6 Zur Begründung ihrer Revision trägt die Klägerin vor, das Berufungsurteil gehe zwar zutreffend von einer Verletzung des Grundsatzes der Sitzungsöffentlichkeit aus. Seine Annahme, dieser Verstoß führe nicht zur Unwirksamkeit der in der Sitzung gefassten Beschlüsse, sei jedoch mit dem Demokratieprinzip nicht vereinbar. Wegen der allgemeinen staatsrechtlichen Bedeutung des Öffentlichkeitsgrundsatzes für parlamentarische Gremien, zu denen auch die kommunalen Vertretungskörperschaften gehörten, müsse dessen Verletzung grundsätzlich zur Unwirksamkeit der gefassten Beschlüsse führen.
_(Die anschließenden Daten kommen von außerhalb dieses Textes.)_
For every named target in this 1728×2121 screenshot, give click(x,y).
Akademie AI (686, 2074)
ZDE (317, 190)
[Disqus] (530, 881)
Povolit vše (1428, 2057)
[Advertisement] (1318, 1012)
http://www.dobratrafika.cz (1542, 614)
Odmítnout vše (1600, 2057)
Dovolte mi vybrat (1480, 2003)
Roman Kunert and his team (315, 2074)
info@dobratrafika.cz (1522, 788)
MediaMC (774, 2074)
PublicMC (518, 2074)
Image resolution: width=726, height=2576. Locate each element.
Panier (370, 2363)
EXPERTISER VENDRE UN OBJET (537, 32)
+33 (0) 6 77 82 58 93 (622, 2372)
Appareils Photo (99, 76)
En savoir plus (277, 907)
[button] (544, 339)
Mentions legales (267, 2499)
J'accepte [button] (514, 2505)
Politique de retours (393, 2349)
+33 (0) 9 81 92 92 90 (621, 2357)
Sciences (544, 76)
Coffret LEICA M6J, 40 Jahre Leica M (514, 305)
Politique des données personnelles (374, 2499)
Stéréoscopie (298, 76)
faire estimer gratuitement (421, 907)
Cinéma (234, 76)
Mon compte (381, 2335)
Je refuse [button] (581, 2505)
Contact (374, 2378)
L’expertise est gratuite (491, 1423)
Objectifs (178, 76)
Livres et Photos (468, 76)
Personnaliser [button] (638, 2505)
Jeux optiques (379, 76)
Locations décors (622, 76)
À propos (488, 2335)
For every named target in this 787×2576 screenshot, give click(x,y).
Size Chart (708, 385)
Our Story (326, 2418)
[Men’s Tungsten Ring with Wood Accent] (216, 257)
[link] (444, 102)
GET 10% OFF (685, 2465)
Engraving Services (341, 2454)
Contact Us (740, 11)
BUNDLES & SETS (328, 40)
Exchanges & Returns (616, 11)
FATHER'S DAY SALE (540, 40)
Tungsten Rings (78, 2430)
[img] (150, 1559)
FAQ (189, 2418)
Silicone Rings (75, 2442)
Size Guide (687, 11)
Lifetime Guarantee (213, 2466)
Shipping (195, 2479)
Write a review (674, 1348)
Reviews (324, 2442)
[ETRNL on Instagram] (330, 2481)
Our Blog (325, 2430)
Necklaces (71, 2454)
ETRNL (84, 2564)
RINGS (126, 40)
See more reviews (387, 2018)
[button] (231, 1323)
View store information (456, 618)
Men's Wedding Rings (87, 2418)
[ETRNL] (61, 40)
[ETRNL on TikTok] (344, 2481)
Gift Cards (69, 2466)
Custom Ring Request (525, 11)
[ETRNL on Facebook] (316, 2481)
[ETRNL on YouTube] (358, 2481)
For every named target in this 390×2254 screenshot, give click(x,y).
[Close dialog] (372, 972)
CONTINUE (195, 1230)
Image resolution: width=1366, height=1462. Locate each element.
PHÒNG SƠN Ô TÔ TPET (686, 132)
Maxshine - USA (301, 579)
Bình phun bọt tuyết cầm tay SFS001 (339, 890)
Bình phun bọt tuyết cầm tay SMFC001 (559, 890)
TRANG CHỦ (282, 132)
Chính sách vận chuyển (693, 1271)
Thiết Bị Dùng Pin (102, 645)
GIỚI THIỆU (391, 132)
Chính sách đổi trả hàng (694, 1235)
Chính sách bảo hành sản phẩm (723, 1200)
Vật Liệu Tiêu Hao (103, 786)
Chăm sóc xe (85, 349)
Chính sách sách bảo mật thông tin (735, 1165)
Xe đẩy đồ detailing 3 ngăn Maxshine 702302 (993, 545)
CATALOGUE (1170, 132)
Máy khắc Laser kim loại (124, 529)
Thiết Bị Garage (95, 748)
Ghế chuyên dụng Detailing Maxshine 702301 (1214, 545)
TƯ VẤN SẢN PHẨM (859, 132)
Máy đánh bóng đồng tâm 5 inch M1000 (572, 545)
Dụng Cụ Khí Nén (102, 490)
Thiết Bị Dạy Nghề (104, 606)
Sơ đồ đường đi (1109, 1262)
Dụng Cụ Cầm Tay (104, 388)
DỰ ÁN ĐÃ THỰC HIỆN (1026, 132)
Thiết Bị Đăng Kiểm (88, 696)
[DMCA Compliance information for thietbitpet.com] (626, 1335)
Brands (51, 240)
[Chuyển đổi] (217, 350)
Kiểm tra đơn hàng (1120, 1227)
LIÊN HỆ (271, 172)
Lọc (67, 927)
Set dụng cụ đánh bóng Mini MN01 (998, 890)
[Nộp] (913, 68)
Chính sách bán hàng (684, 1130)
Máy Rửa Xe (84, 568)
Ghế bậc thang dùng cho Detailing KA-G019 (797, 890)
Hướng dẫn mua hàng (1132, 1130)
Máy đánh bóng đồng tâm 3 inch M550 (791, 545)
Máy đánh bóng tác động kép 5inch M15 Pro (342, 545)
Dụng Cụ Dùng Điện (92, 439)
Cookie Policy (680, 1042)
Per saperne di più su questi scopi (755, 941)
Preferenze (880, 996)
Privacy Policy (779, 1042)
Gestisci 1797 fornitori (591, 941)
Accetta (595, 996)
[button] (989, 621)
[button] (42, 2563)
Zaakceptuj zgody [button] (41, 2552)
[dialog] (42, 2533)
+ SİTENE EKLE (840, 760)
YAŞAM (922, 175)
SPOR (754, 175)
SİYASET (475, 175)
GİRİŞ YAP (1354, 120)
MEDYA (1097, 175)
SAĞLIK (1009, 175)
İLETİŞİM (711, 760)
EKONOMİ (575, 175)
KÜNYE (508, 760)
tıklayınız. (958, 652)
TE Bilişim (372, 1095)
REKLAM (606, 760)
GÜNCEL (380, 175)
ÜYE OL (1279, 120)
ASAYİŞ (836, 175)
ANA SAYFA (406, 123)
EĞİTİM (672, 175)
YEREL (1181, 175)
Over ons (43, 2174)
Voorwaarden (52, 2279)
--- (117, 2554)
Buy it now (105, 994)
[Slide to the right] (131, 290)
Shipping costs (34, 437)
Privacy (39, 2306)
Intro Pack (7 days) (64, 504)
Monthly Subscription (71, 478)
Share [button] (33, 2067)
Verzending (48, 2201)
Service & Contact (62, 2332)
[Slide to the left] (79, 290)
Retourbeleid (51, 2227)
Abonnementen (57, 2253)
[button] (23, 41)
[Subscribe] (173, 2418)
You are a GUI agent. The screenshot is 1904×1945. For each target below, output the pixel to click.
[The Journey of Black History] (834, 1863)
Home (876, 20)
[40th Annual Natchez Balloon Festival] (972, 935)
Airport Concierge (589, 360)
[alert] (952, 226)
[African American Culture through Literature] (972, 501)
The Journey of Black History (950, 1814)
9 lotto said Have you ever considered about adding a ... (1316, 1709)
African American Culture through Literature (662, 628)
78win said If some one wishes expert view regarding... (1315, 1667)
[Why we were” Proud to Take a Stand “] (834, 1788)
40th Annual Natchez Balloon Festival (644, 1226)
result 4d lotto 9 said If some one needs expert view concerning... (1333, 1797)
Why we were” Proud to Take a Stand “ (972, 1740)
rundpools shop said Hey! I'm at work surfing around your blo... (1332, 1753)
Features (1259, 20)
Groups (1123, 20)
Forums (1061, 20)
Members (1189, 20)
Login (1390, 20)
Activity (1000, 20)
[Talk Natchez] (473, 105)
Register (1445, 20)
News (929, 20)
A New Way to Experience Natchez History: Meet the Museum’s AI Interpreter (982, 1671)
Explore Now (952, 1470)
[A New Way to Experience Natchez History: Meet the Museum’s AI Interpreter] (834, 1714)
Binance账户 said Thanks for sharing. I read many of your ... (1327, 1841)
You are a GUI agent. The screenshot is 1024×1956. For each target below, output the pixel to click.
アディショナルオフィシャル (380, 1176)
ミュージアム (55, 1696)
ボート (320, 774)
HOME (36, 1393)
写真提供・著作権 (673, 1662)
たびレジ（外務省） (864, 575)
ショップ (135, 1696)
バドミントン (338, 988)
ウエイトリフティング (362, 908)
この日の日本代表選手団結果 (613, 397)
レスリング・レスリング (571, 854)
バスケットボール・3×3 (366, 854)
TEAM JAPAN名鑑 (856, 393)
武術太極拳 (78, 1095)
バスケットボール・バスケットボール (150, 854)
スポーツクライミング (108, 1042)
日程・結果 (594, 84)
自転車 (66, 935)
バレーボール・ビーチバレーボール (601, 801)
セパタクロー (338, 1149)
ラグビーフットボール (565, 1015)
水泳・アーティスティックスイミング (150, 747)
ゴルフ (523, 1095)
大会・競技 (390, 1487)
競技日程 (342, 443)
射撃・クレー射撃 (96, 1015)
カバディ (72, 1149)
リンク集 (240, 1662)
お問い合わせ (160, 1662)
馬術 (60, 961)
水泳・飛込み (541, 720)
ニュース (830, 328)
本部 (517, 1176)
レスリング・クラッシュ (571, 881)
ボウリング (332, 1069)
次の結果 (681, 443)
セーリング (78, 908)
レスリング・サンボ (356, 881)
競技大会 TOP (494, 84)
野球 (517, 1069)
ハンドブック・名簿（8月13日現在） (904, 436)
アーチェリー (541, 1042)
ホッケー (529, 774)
Zudem verstoße die Feststellung des Berufungsurteils, die fehlerhafte Vergabe der Zuhörerplätze habe nicht zu einer gelenkten Öffentlichkeit geführt, gegen allgemeine Erfahrungssätze.

7 Die Klägerin beantragt,
das Urteil des Oberverwaltungsgerichts für das Land Nordrhein-Westfalen vom 7. Oktober 2020 teilweise zu ändern und festzustellen, dass die Beschlüsse des Beklagten im öffentlichen Teil der Sitzung vom 26. November...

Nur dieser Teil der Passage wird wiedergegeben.